A gift for Valentines Day or even Easter? A review of The Tailgate Knight Rises
The Tailgate Knight aka Adam,has been a regular contributor over the last season with his NFL Spread tips as well as giving us an interview. Last year we reviewed his first book, Tailgate to Heaven and in time for the last season he brought out his second book, The Tailgate Knight Rises, a follow up to his tailgating adventure described in Tailgate to Heaven [TtH]. If you are looking for that something for your football mad other half or even just for a friend, here is my review (finally) of The Tailgate Knight Rises [TKR] by Adam Goldstein.
The book follows a similar format to Adam’s first book in that it is set out as a game of football, split into the pre-game, the quarters and the post-game. I really like this fun format, it gives the book a full immersive football feel to it and gives you a nice clear indication of where you are at in the book, as I read this on my kindle I find this a bit more helpful than just the percentage completed at the bottom of the page. Not that I wanted the book to end but it did mean I knew when I was inevitably going to run out of book.
TKR is in someways similar to TtH in the way Adam writes about the game days and his general experience at each game or tailgate. It is written in the personal travel journal style and actually focuses more on his trip. The book is all about when Adam actually travelled as a tailgater on a converted American School bus, covering college and NFL games. He starts in the pre-season out at the Hall of Fame game in Canton and finishes, well back in London, in an ending I think he would have rather not had. He basically had quite a road trip and the book really does focus a lot on the food (and this is a very good thing) as well as his own experiences as a tailgater. He does not hold anything back and really shares his feelings and thoughts, the roller coaster of them that he experiences. It is a harsher adventure, the tone has a bit more of a raw edge to it, possibly by the greater financial and some extent personal constraints he undertook the trip with.
TKR does start with an introduction into football and especially the culture of tailgating. The first half follows this anthropological study style of writing, with some lovely insights what it means to tailgate, what it means to be a superfan of a team and the differences between the College game and the professional game. There are moments where I could easily see Adam being able to complete a PhD or some anthropology/sociology research into tailgating and the culture around it and how it relates to the game. His observations of how people interact and behave before and during the games is really interesting. As are the bits which focus on beer pong. This was very interesting especially how seriously it is now played that it has moved on from beer to competitions where it is only water in the cups. His insights into the characters and the types of people he met are interesting and sometimes very astute.
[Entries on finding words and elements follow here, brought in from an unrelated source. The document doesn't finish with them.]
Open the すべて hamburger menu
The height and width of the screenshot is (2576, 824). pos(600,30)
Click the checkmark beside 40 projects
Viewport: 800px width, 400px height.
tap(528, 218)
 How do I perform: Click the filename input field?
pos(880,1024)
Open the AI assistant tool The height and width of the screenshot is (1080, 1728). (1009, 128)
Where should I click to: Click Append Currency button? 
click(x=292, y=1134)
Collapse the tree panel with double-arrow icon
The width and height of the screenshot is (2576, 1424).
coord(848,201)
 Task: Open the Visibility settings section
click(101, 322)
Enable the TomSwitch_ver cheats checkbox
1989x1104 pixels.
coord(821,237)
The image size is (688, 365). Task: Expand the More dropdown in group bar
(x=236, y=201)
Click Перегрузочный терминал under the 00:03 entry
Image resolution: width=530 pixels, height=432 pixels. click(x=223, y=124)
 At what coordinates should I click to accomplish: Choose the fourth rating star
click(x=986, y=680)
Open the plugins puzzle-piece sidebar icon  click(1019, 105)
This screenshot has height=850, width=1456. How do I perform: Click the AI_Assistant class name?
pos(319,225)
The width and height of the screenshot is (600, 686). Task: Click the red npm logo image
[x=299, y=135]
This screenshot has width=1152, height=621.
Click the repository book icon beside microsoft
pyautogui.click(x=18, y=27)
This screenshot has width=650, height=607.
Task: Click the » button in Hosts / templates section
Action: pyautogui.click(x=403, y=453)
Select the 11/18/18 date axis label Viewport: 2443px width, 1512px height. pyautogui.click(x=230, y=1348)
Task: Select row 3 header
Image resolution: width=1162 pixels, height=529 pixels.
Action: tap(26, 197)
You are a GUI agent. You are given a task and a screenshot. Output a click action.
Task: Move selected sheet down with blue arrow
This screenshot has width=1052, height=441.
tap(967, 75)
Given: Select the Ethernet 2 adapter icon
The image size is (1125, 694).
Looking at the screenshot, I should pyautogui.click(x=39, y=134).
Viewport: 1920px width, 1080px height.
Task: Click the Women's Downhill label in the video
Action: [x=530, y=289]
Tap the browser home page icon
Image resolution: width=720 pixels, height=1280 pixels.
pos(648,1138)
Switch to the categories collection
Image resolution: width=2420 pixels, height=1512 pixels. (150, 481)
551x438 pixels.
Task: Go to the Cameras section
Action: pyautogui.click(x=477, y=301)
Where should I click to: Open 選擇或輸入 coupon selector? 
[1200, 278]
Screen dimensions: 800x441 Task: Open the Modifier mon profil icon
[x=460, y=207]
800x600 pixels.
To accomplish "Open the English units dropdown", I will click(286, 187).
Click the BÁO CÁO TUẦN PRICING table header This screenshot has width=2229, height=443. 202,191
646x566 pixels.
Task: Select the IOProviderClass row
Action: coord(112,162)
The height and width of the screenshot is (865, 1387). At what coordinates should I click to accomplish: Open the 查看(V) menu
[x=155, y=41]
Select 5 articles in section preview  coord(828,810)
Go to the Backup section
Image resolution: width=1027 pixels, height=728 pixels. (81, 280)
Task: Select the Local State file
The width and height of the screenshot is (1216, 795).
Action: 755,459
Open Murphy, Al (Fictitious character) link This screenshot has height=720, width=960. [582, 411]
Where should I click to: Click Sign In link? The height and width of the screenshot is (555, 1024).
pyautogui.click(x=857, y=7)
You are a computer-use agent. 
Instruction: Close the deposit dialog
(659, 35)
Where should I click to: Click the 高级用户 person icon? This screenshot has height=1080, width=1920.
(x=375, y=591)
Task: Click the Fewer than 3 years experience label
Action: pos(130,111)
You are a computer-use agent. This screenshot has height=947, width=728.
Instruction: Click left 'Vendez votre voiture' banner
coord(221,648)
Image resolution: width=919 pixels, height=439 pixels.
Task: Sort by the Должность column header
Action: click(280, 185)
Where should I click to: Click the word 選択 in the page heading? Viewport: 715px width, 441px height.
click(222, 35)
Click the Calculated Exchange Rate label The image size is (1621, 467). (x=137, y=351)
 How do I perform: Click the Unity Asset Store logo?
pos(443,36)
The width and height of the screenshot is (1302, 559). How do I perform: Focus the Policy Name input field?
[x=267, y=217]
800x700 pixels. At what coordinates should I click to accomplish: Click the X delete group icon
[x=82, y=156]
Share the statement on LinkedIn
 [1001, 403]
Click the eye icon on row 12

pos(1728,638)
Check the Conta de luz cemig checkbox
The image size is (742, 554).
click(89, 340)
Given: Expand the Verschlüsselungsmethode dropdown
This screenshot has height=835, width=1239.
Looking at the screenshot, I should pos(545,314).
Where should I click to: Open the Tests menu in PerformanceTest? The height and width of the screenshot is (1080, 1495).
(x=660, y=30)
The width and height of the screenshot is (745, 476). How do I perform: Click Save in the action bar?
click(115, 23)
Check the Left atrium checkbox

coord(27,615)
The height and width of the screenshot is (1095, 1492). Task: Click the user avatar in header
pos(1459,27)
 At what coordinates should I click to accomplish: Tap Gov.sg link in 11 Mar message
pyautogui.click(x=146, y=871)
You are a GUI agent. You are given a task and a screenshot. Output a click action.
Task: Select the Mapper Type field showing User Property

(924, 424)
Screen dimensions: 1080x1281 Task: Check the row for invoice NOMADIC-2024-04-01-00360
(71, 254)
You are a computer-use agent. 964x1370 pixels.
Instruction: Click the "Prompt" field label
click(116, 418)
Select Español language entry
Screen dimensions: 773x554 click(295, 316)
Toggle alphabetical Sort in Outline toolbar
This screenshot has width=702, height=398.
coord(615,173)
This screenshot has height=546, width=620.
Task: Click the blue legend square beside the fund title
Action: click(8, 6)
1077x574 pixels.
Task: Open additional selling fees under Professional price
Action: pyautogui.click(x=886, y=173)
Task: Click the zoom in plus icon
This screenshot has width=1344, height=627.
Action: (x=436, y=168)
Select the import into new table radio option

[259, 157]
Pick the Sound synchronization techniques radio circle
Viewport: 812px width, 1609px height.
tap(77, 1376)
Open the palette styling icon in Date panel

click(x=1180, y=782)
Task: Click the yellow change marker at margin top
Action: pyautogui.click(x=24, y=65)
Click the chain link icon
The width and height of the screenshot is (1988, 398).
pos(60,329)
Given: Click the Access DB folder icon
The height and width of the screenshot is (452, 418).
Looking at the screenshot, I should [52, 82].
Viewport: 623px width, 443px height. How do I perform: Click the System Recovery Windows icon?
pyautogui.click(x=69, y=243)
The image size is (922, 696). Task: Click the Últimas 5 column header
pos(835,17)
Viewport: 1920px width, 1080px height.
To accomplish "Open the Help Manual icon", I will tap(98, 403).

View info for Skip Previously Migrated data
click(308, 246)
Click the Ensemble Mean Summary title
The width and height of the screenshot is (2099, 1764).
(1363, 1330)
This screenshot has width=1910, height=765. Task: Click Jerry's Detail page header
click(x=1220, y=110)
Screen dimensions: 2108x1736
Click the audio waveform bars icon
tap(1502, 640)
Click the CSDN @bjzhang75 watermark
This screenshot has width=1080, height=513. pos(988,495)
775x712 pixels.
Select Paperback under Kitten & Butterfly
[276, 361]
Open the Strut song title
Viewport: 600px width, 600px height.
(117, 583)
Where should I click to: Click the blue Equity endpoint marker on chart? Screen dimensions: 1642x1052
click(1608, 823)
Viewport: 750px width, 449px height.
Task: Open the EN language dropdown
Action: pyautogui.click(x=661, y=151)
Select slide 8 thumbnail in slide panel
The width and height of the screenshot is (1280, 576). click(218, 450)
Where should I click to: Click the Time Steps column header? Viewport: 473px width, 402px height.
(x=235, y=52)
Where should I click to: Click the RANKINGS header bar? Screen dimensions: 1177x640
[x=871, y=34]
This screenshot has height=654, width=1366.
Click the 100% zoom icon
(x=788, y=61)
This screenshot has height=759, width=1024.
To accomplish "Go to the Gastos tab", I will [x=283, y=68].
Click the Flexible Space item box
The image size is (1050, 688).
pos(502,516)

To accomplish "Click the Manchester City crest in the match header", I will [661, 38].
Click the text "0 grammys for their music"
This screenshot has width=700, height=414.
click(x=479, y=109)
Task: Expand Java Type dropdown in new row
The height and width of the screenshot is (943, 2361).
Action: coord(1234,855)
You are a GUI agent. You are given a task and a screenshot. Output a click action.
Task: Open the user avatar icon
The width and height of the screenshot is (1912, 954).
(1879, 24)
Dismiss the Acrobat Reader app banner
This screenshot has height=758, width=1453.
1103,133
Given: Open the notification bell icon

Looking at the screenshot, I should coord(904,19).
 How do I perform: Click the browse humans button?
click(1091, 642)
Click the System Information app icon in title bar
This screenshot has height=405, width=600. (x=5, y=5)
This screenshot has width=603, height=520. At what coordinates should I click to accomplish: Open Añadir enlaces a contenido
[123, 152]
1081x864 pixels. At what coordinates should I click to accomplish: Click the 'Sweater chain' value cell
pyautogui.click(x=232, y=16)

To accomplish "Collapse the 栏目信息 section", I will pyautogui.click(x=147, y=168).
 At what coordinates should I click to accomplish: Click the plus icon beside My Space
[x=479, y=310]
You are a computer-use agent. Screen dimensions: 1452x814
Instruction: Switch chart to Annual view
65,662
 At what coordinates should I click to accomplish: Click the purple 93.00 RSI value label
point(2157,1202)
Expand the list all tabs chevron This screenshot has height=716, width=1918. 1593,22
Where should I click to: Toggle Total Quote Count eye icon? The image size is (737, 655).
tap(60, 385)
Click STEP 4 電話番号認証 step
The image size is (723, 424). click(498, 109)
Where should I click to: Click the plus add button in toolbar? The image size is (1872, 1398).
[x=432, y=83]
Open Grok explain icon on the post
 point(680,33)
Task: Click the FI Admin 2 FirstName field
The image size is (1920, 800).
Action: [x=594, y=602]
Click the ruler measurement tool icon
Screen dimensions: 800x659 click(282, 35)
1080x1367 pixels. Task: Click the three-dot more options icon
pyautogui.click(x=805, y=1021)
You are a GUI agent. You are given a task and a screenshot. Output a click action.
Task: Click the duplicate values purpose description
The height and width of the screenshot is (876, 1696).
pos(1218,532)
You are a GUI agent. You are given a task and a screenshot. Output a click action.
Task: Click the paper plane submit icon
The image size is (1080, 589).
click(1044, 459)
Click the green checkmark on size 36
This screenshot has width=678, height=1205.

I loved the attention to the food and his record of how many buffalo wings he ate in a week. Do not read this book hungry, as it will only make you want to pile on a huge plate of ribs, steak and other meat orientated dishes.
The second half of the book took on a different tone, and this (without giving anything away) is more to do with some of the difficulties and, shall we say, social tensions Adam experienced on his. There is occasionally a bitter edge, though he does always try to take the edge off with a bit more a positive reflection and the book ends with what happened after his tailgate road trip came to a somewhat abrupt stop. It became a more biographical account of how football and his life continued to blend into more than just something he enjoyed to watch. It also covers the trials and tribulations of getting TtH published and getting TKR published. As such it became not so much about the game and the food but about Adam’s on experience of the, for want of a better word, other hoopla that surrounds the sport, such as the merchandise, the media, the Superbash e.t.c.
Similar to how I felt about the end of Tailgate to Heaven, the Tailgate Knight Rises, does seem to rush on a bit and is not as tight in style as the beginning, but unlike TtH I do not think this necessarily detracts from the book as it really does feel like it is the words of someone tired after a long journey, albeit one they really enjoyed and I think could not quite believed happened. And like TtH, Adam’s love for the game and the Bears especially shines through and makes you want to watch a game right there. It is a book that is definitely Offseason Fuel. I do hope that Adam gets voted into PFUFA, to me two trips and two books written with such passion for the game I think makes him an ultimate fan, of the sport.
OK, so sometimes the text did not flow so smoothly and there were moments where the story felt vague but overall, a very enjoyable read and definitely one to consider for the football crazy person in your life (even if that person is you).
It is available to download as an ebook on Amazon.